There is some initial overhead, but for <10 slave processes on a LAM in an
existing LAM universe, it shouldn't take 20-30 seconds.

IT SEEMS YOU ARE SAYING THAT THE AMOUNT OF OVERHEAD IS CLOSELY TIED WITH THE
NUMBER OF SLAVE PROCESSES. CAN YOU GIVE ME A GENERAL RULE OF THUMB ON THAT?
FOR >10 SLAVE PROCESSES, DOES THE OVERHEAD INCREASE LINEARLY?
HOW ABOUT FOR <10 SLAVE PROCESSES?

3. Can you identify what step/MPI call (exactly) is taking the majority of
the time? Or does the whole sequence just slow down?

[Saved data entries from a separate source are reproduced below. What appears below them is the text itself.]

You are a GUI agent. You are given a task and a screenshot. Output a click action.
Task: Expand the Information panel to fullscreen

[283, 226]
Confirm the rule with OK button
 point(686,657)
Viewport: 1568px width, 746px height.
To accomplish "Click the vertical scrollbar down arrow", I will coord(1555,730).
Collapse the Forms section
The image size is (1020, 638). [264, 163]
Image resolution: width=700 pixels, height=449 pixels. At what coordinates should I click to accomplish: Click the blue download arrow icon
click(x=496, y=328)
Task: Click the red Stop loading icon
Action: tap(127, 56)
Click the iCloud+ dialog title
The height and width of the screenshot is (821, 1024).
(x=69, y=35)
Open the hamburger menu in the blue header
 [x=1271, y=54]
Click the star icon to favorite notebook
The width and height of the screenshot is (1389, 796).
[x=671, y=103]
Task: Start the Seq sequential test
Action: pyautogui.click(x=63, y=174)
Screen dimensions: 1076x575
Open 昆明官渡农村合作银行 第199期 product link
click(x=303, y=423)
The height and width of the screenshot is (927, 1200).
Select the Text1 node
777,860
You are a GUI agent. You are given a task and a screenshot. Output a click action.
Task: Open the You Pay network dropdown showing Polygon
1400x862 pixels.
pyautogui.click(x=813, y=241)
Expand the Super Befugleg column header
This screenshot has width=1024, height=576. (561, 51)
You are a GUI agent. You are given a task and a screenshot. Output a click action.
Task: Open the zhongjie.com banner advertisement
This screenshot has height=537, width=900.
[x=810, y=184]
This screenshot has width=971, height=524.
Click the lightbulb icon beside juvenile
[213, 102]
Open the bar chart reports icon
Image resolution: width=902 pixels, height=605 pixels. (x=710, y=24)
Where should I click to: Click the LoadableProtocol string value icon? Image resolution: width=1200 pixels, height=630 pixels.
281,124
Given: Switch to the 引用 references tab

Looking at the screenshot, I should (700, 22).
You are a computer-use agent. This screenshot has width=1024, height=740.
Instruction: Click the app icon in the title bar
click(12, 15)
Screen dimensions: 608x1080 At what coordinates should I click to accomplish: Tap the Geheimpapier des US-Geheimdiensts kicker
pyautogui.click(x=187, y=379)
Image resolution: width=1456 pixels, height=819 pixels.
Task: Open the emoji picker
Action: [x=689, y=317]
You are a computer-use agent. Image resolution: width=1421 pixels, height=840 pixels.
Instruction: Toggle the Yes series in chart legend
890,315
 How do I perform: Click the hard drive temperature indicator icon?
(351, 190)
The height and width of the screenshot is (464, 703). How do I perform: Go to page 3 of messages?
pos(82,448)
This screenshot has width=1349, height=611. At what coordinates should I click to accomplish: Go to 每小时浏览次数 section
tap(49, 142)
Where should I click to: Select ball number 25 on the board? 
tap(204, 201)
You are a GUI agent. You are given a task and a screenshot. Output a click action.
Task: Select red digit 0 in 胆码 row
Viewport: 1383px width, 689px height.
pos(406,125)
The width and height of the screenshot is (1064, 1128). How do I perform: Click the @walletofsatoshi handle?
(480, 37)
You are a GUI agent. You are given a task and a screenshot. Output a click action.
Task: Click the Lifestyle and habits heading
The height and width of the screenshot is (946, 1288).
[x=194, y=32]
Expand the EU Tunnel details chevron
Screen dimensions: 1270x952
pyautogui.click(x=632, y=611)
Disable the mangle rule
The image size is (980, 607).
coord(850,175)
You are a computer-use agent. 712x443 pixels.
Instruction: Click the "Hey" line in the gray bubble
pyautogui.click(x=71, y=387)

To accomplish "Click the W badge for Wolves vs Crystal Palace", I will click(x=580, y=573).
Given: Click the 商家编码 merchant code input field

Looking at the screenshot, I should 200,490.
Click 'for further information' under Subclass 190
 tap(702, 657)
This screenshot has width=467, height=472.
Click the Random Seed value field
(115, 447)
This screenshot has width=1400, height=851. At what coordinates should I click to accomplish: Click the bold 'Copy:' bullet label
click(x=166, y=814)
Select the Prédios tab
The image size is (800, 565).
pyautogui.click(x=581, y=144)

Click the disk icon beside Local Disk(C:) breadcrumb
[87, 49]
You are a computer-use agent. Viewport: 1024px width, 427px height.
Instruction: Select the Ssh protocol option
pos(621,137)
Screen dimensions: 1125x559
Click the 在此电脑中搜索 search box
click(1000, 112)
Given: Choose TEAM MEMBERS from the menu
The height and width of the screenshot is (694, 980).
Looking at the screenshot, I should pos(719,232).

YES, IT SEEMS THAT A BIG PORTION OF THE OVERALL EXECUTION TIME FOR MY CODE
IS TIED TO THE ACT OF SYNCHRONIZATION THAT IS EITHER FORCED BY INVOKING A
MPI_BARRIER prior TO CALLING MPI_SEND OR BY INVOKING MPI_SEND (WITHOUT
MPI_BARRIER).

I SUPPOSE THIS MEANS THE SLAVE NODES ARE SIGNIFICANTLY OUT OF SYNC WITH EACH
OTHER; HOWEVER, I CAN NOT UNDERSTAND WHY THIS WOULD BE SINCE EACH SLAVE IS
RUNNING THE SAME CODE ON THE SAME AMOUNT OF DATA. IS THERE A WAY OF FINDING
OUT WHICH NODE IS HOLDING EVERYTHING UP? CAN ANYONE SUGGEST A WAY TO MAKE
THE SLAVES MORE SYNCHRONIZED BEING THAT THEY ALREADY SHOULD BE SINCE THEY'RE
ALL DOING THE SAME WORK?

4. Are you using a shared or a switched network?

I BELIEVE ITS A SWITCHED NETWORK. WHAT DOES THIS MEAN??

thanks,

Anne